─── The data ───

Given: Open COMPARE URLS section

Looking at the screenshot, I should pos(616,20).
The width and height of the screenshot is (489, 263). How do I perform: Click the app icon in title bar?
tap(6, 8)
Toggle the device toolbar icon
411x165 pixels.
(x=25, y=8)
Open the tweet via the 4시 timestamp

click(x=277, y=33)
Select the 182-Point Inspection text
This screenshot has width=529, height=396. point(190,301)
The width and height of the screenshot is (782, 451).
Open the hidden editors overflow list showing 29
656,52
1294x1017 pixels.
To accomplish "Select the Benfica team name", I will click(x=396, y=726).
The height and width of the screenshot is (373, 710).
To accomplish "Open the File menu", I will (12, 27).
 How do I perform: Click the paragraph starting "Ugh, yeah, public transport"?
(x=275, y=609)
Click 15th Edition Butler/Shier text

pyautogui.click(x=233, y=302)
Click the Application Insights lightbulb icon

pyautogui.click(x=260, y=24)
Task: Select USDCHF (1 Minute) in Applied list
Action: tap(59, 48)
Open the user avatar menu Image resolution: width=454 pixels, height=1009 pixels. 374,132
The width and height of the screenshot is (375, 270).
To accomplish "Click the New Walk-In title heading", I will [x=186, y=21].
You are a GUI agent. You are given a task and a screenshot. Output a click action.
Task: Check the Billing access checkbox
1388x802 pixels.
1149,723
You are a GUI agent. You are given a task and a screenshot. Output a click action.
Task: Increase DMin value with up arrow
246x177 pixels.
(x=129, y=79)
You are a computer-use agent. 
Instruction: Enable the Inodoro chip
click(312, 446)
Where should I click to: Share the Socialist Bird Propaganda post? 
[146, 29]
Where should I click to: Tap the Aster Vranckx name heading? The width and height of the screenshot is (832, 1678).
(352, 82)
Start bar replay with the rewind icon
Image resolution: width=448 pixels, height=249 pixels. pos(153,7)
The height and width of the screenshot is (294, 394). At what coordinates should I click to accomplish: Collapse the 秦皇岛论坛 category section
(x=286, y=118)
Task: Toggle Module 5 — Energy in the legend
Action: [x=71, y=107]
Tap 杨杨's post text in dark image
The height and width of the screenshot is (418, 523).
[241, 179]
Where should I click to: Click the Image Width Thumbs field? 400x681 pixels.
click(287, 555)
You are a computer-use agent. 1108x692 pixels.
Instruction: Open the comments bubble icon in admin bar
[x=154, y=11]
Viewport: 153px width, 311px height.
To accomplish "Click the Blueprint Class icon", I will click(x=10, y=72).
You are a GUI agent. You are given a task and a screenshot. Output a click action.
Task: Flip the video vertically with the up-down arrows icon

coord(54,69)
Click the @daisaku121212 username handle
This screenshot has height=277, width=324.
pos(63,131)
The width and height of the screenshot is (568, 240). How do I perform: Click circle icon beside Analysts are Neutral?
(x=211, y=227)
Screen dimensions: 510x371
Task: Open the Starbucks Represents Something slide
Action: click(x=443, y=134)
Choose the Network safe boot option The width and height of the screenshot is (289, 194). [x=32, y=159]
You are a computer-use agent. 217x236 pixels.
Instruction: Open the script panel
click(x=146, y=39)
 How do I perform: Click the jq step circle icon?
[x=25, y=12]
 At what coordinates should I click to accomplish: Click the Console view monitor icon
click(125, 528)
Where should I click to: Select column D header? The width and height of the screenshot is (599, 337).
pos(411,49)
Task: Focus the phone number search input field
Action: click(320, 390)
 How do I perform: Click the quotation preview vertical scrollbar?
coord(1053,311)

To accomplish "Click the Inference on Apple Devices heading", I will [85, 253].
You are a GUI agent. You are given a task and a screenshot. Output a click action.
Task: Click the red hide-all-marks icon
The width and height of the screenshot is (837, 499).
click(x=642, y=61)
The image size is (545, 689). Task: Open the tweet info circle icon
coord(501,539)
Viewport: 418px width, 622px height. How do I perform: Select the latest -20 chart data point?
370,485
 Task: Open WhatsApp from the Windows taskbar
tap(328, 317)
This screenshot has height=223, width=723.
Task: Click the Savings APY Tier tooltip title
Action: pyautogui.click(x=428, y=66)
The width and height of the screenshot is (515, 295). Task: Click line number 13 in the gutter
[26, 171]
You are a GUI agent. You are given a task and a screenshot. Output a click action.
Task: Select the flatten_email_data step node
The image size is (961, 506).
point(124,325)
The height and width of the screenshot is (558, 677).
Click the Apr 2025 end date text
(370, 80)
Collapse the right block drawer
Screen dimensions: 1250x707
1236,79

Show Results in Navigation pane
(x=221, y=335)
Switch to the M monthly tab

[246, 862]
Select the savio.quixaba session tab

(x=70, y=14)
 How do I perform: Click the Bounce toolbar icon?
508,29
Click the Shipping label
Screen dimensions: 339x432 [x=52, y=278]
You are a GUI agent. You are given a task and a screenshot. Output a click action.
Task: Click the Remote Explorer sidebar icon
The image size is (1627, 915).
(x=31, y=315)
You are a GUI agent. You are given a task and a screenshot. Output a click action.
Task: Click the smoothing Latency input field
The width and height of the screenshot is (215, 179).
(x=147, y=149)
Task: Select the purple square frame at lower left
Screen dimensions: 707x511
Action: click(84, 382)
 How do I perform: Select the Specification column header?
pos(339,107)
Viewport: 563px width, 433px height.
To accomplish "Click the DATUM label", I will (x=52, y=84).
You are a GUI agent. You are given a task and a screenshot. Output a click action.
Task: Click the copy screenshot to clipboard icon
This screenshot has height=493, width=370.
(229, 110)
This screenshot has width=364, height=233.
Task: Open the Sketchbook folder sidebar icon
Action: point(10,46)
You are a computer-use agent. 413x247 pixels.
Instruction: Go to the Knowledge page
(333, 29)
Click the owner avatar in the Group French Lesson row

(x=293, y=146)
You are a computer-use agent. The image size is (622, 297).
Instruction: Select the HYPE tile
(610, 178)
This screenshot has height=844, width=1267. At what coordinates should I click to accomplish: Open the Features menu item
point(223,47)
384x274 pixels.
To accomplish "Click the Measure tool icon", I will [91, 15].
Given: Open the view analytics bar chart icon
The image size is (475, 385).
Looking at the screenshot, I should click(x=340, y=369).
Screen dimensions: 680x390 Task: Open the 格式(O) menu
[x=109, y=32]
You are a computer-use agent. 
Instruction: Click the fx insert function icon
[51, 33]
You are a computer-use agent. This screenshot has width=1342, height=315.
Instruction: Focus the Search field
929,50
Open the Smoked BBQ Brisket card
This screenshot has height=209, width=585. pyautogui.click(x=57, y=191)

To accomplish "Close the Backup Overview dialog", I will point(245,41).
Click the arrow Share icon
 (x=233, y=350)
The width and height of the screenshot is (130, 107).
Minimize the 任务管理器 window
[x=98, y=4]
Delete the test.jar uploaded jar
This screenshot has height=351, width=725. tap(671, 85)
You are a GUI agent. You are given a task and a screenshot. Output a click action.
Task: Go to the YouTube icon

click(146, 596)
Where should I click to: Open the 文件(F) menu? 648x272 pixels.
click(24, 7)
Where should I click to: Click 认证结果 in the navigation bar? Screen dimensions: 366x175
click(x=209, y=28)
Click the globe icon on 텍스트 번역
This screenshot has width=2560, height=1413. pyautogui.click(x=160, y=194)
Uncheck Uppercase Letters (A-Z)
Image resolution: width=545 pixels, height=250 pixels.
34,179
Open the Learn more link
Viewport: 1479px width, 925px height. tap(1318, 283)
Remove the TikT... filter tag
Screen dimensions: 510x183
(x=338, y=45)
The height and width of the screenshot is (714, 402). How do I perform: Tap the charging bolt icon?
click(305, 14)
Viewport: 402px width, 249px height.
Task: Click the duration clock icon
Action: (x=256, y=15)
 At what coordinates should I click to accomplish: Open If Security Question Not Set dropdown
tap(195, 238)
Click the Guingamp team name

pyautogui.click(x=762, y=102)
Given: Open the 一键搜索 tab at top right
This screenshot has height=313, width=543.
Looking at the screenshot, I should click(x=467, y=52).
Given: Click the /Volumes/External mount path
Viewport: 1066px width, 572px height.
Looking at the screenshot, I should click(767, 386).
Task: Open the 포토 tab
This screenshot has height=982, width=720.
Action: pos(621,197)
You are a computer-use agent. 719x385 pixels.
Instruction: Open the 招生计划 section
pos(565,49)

───

Find the word "computer" in the records. Copy every line it appears in.

You are a computer-use agent. 
You are a computer-use agent. 1108x692 pixels.
You are a computer-use agent. 217x236 pixels.
You are a computer-use agent. 413x247 pixels.
You are a computer-use agent. The image size is (622, 297).
You are a computer-use agent. 
You are a computer-use agent. This screenshot has width=1342, height=315.
You are a computer-use agent. 719x385 pixels.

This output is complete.